Collected data entries:
______

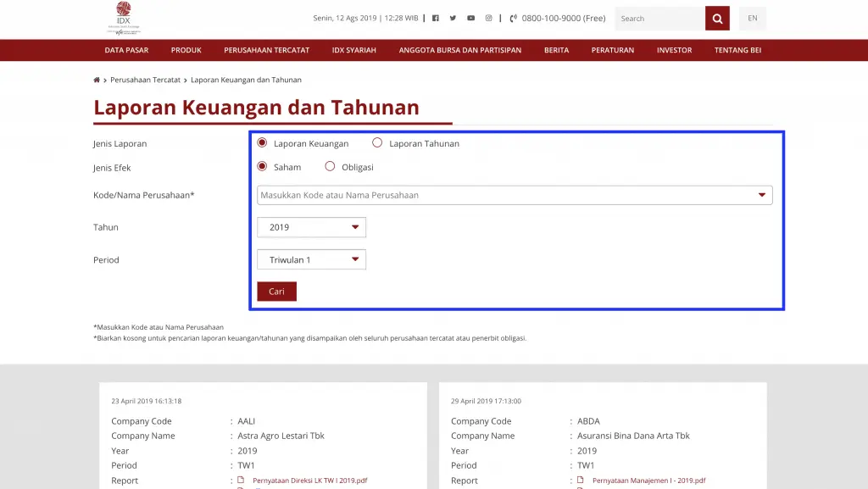Click the Twitter icon in the header
The image size is (868, 489).
453,17
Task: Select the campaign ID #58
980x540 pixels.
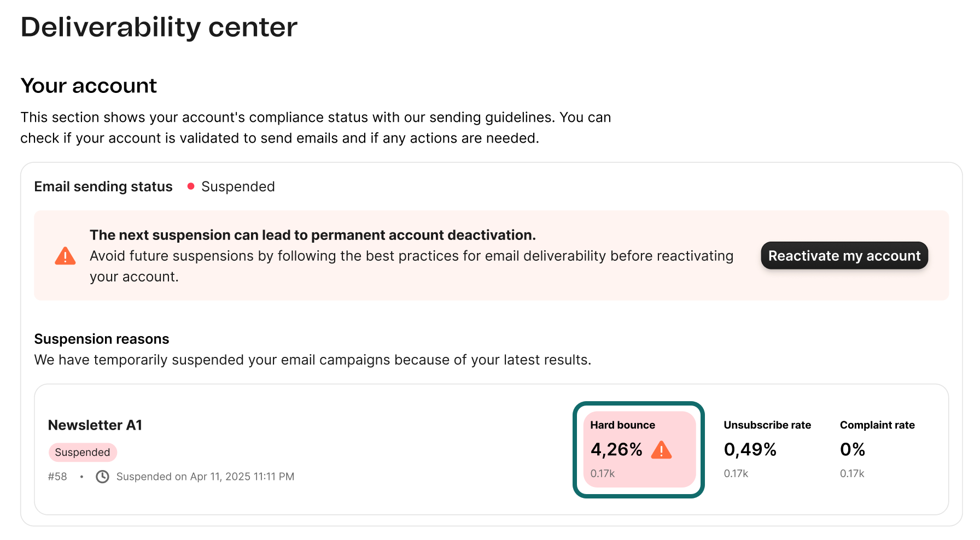Action: [x=57, y=477]
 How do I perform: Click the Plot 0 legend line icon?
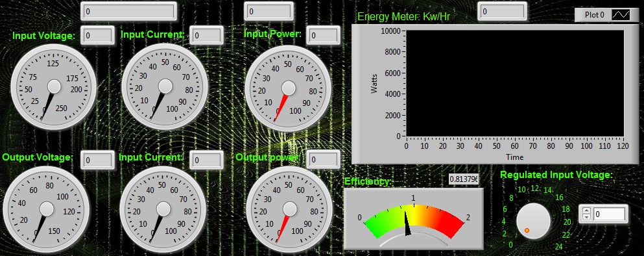pyautogui.click(x=621, y=15)
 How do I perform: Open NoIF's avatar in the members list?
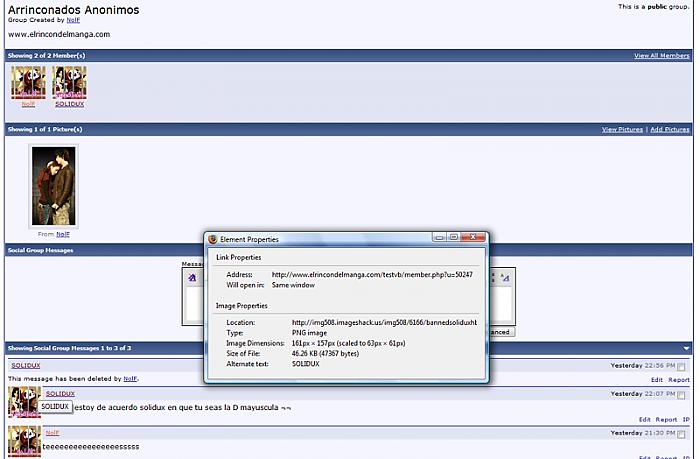pos(28,82)
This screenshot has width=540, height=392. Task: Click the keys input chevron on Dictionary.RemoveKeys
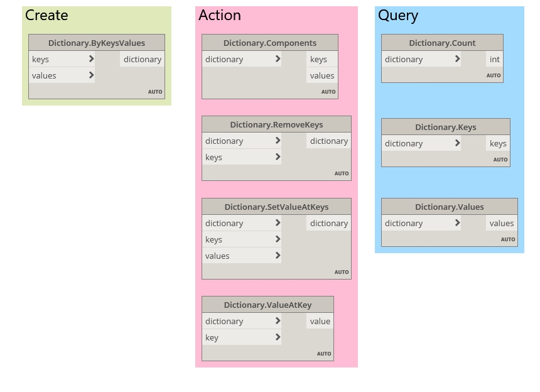click(278, 157)
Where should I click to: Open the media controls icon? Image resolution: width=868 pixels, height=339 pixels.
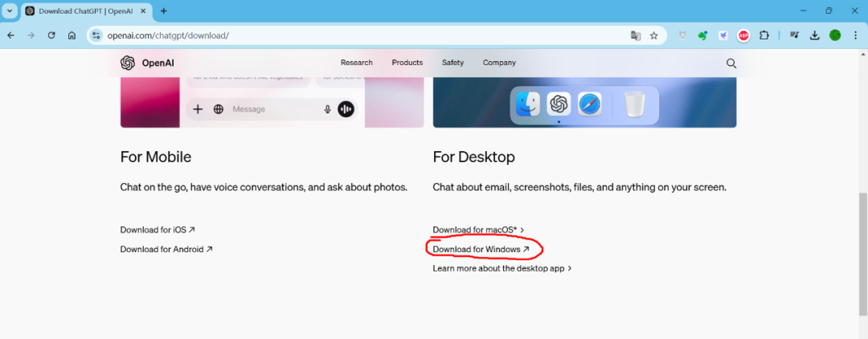click(794, 35)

______

* [Problem]:
Your copy must hold exactly the lines from the one with "Task: Select the campaign ID #58" to the end of the records above, both included, and no pictures.

* [Answer for the task]:
Task: Select the campaign ID #58
980x540 pixels.
Action: [x=57, y=477]
 How do I perform: Click the Plot 0 legend line icon?
pyautogui.click(x=621, y=15)
 How do I perform: Open NoIF's avatar in the members list?
pos(28,82)
This screenshot has width=540, height=392. Task: Click the keys input chevron on Dictionary.RemoveKeys
click(278, 157)
Where should I click to: Open the media controls icon? Image resolution: width=868 pixels, height=339 pixels.
click(794, 35)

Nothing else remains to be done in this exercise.